Als we ons leven niet radicaal omgooien, sterven we uit. Tegen beter weten in blijven we de comfortabele maar suïcidale praktijken die bij de westerse levensstijl horen herhalen. We weten dat het slecht is, maar toch…

De Australische filosoof Glenn Albrecht schrijft over eco-emoties, verhaalt over zijn hoop op een nieuwe generatie die zich ten diepste verbonden voelt met de aarde: Generatie Symbioceen. Albrecht ontwikkelde de afgelopen jaren een indrukwekkend nieuw vocabulaire om woorden te geven voor deze tijd vol pijnlijke transities. Solastalgia (het gevoel van heimwee terwijl je al thuis bent, omdat het landschap onherroepelijk is veranderd door o.a. natuurbeheer, klimaatverandering), biophilia (liefde voor het leven), soliphila (liefde voor een specifieke plek), terrafurie (razende woede over ecologische ontwrichting), ecofobie (angst voor de natuur), symbiografie (beschrijving van je leven in relatie met de natuur), terrafurie (woede om de teloorgang van de planeet), topo-aversie (afkeer van een bepaalde plek) en topofilie (liefde voor een bepaalde plek), enz.

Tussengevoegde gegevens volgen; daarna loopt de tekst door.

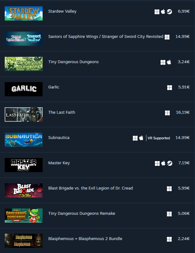Click Windows icon on Saviors of Sapphire Wings row
The width and height of the screenshot is (195, 253).
coord(167,37)
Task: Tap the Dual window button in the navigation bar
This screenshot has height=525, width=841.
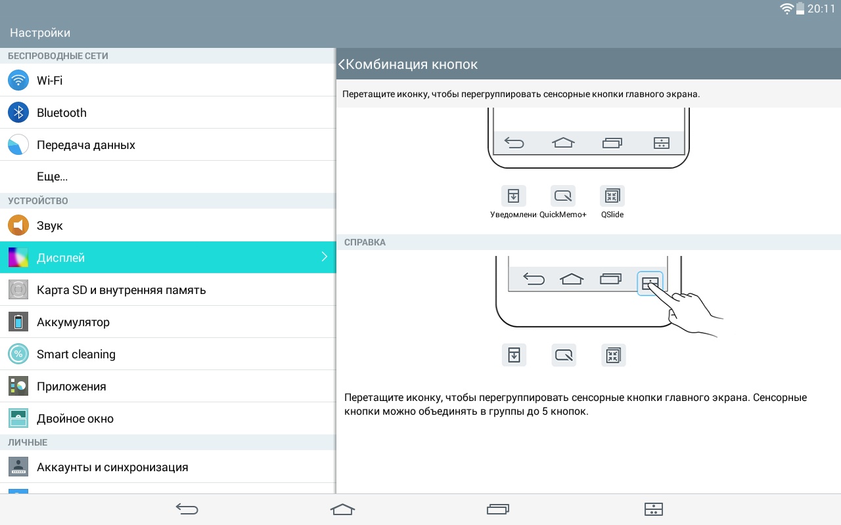Action: click(x=653, y=509)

In de huidige tijd, het antropoceen, zijn mensen, planten, dieren en dingen onlosmakelijk met elkaar verbonden. Dit vraagt om nieuwe vormen van vertegenwoordiging in politiek, recht, ethiek en taal. Naar het voorbeeld van filosoof Bruno Latour, dieren en dingen een stem te geven, moeten we als politiek en maatschappij onderzoeken hoe bomen, planten en dieren over zichzelf zouden kunnen beschikken, ze een maatschappelijk en politiek verantwoord eigen stem en positie te geven. Hoe bossen en ander natuurlijk landschap een eigen rechtspersoon zouden kunnen zijn, zoals in sommige landen al het geval is voor bossen en rivieren.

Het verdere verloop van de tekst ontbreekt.